▶ [INPUT DATA]
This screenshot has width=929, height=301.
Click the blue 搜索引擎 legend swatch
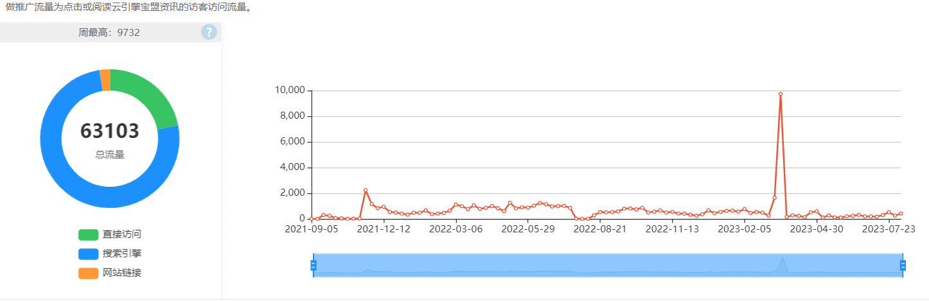[89, 254]
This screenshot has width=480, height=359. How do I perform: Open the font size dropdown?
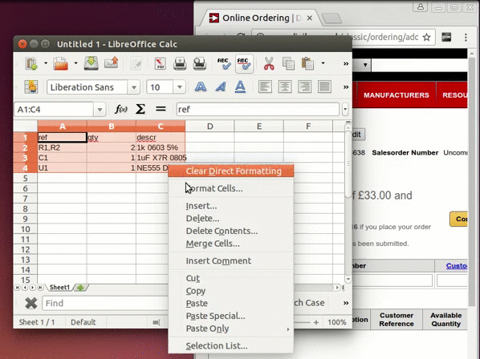pos(179,87)
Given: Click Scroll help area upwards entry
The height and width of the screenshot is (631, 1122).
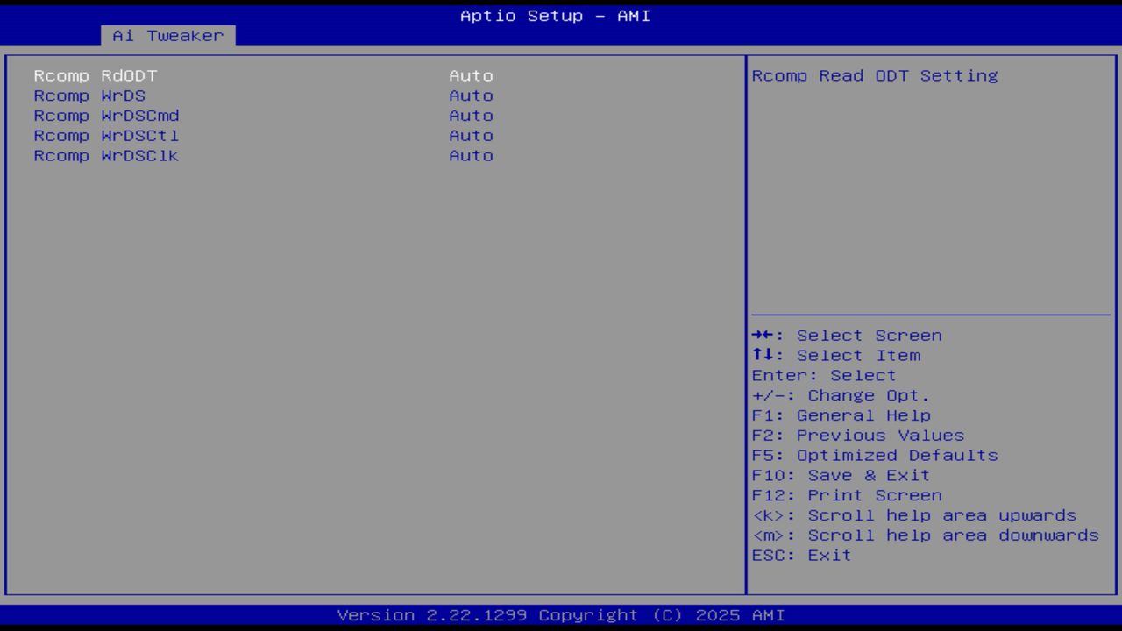Looking at the screenshot, I should click(913, 515).
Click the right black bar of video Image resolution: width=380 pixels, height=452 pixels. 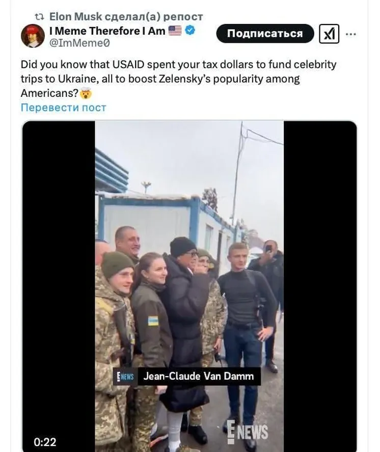(320, 286)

▶ [ACTION ITEM]
Both the first line of the records above and the line containing "Given: Click Scroll help area upwards entry" belong in the copy; please return them and every line between, exactly, minus the pictures.

▶ [TASK ANSWER]
This screenshot has width=929, height=301.
Click the blue 搜索引擎 legend swatch
[89, 254]
This screenshot has width=480, height=359. How do I perform: Open the font size dropdown?
pos(179,87)
Given: Click Scroll help area upwards entry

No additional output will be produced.